On Mon, Jun 17, 2013 at 08:44:43PM +0000, carlos at redhat dot com wrote: > > > Did I miss anything? > > > > Yes. getpid() uses the cached pid from the TCB. So if set_tid_address > > returned the tid, then getpid() would return the wrong pid. > > It's not the wrong pid, it's the identifier of the schedulable object which is > the kernel task associated with the process. It's as correct as you can get. No. If fork() returns a value X to a parent process, and the child process sees its own pid as value Y via getpid(), then the implementation is non-conforming. > All kernel functions already do accept pid and tid interchangeably. > > You can already have several different identifiers for the same task. There is nothing wrong with the kernel _accepting_ different identifiers for the same task. However standard functions which _return_ the pid must return consistent values. The change you proposed for the kernel would break this requirement in existing static binaries and when using old shared libc versions from before the kernel change. As far as I know, this goes against kernel interface stability policy.

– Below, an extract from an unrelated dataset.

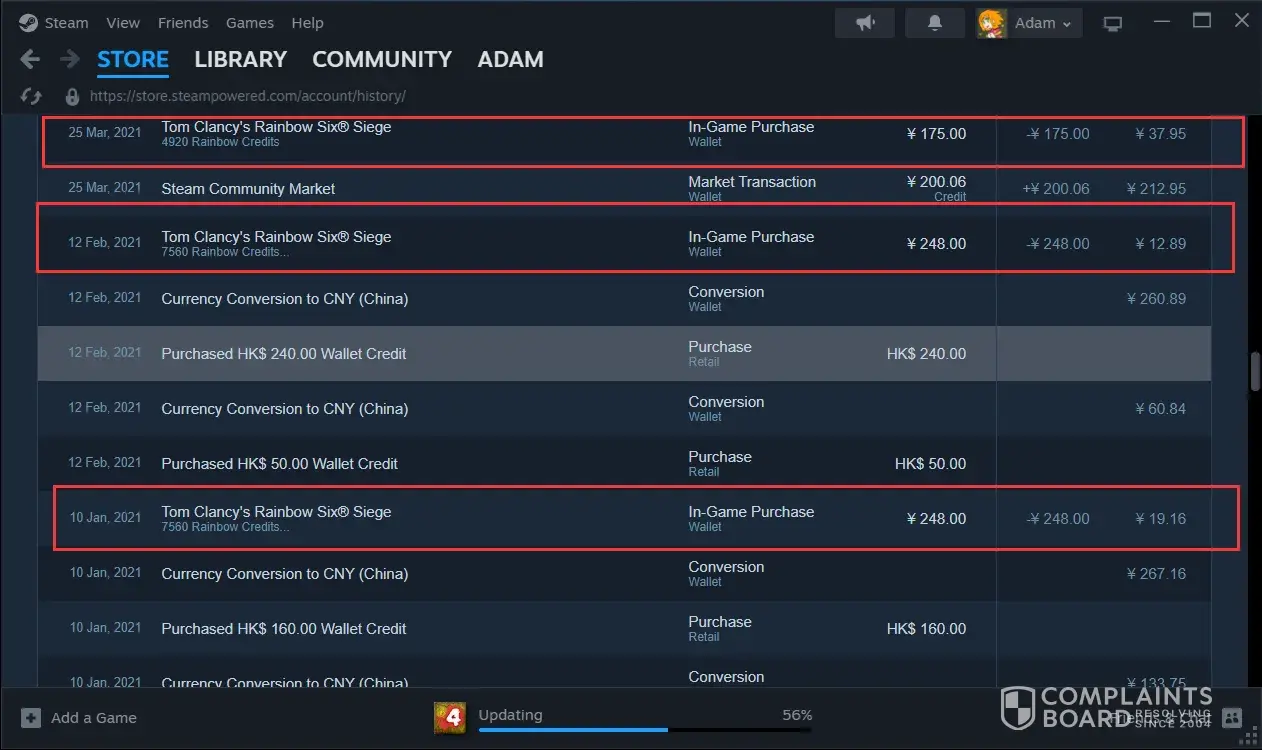Click the forward navigation arrow
Viewport: 1262px width, 750px height.
tap(69, 60)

I hate to ask this, but could we use the SETXID mechanism to paper over this missing kernel feature?
No. For at least a couple reasons: 1. SETXID is for a process acting on itself. sched_* can target any PID. Having glibc accept SETXID signals from other processes would impose some serious compatibility issues: the sender and receiver would have to have matching ideas of the protocol. The locking to get it right would also be difficult or impossible, and there may be permissions issues about sending the signals. 2. Changing the scheduling parameters of a process is not the same thing as changing the parameters for each thread of the process. Per POSIX, the sched_* functions are specified to be almost complete NOPs, aside from setting and retrieving values and checking permissions, etc., on systems that do not support a process scheduling scope (Linux is such a system). So making them change all threads would just replace one wrong behavior with another.
This affects functions such as sched_setscheduler and sched_setparam. (Hopefully this will make this bug easier to find.)

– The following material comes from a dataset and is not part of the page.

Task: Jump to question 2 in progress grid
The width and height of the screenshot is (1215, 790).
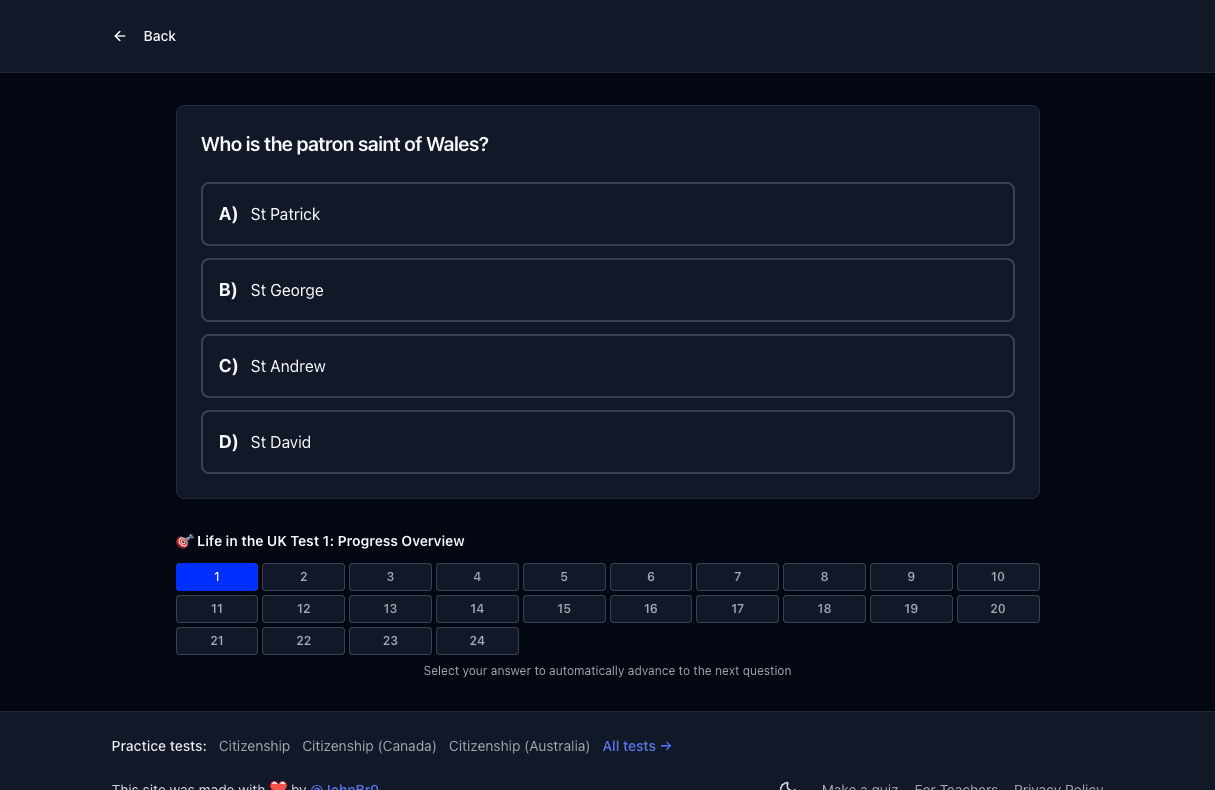Action: click(304, 577)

*** Bug 15088 has been marked as a duplicate of this bug. ***
This is an automated email from the git hooks/post-receive script. It was generated because a ref change was pushed to the repository containing the project "GNU C Library master sources". The branch, master has been updated via c70824b9a4645c0ecd049da8cfdb2c28ae7ada23 (commit) from 4dcbbc3b28aaeafe23e1a30db84055aa6f6fa987 (commit) Those revisions listed above that are new to this repository have not appeared on any other notification email; so we list those revisions in full, below. - Log ----------------------------------------------------------------- https://sourceware.org/git/gitweb.cgi?p=glibc.git;h=c70824b9a4645c0ecd049da8cfdb2c28ae7ada23 commit c70824b9a4645c0ecd049da8cfdb2c28ae7ada23 Author: Florian Weimer <fweimer@redhat.com> Date: Sat Feb 2 14:13:33 2019 +0100 manual: Document lack of conformance of sched_* functions [BZ #14829] On Linux, we define _POSIX_PRIORITY_SCHEDULING, but functions such as sched_setparam and sched_setscheduler apply to individual threads, not processes. Reviewed-by: Carlos O'Donell <carlos@redhat.com> ----------------------------------------------------------------------- Summary of changes: ChangeLog | 10 +++++ manual/resource.texi | 60 +++++++++++++++++------------- sysdeps/unix/sysv/linux/bits/posix_opt.h | 5 ++- 3 files changed, 48 insertions(+), 27 deletions(-)
This was fixed with a documentation change in 2.30.